Good discussion here: https://www.eevblog.com/forum/chat/lead-free-solder-studies-by-nasa/
The ECU on our vehicle crapped out, dealer wanted ~$1,200 for replacement, I removed the lead free solder/replaced with leaded solder & car works just fine now!
Most failures on induction heaters are the MOSFETs or caps, which I'm capable of swapping out.
Just praying the main board is well sealed/protected.
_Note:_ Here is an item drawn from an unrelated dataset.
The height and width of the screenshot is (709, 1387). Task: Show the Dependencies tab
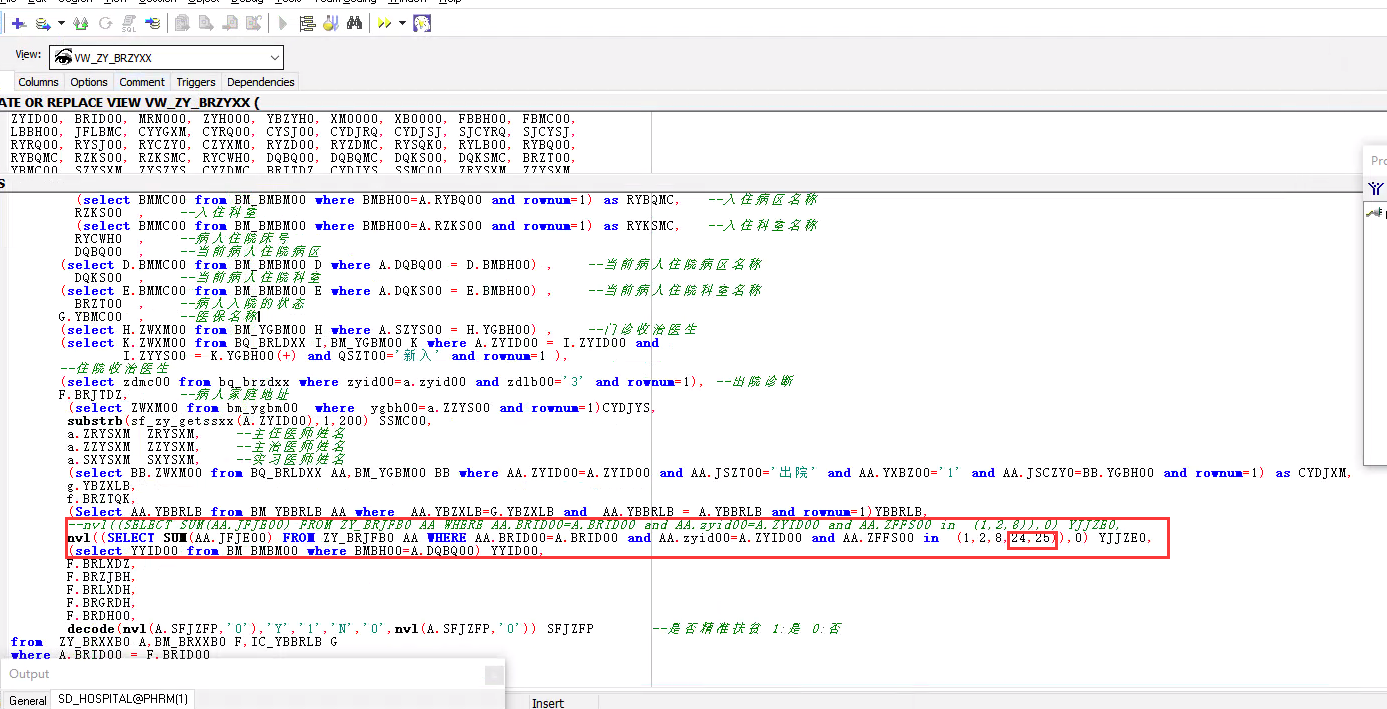pyautogui.click(x=261, y=82)
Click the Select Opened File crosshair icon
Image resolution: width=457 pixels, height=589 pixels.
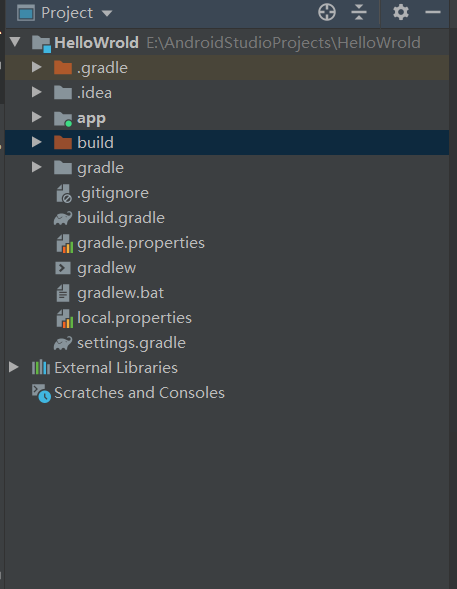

.. /end techno blabber :emoji_robot:


----------



## halb (May 25, 2015)

Hey, good for you! Nice to see other people here with skills besides cooking. Never know when it can save your ass.
I've been a critic of consumer kitchen equipment for ages. I replaced that electric range I spoke of above with a gas GE. I picked the one I did because it had a nice cast iron grate over the whole top and looked to have decent burners. I also didn't want to spend more than $900. What I got was burners that are almost useless. Every one is a different size, with the largest taking almost a half hour to bring a gallon of water to a rolling boil. The next largest barely maintains a rolling boil if I move the pot over to it. I'm beginning to think that this generation just doesn't cook anymore and that's why they can get away with making this junk. I also think that manufacturers are terrified of lawsuits from clueless people who shuldn't have something as dangerous as a range in their house. Or even scissors.


----------



## Transglutaminase (Jan 9, 2019)

Latest update..
New dirt cheap $67 Amazon 12L stock pot arrived today (yes, chinese..sigh.., not paying $400-600 for a tremclad/whatever unit)
Seems good! Riveted handles, 18/10 SS, 3 ply..nice & shiny..probably won't last ..with my abuse..
10" diameter bottom
Washed, dried..added 4 Liters cold water & let the temp stabilize.
Start was 10.8C (51.44F) plopped on the big burner, on max.
7.5 minutes to a full boil..not sure if that's the norm..
..time to abuse it (and myself) with a plethora of deep frying! 
PS: heard that some induction tops have a "boiling ring"..not the case here.. even over all.


----------



## halb (May 25, 2015)

You really have to stop looking on those consumer sites.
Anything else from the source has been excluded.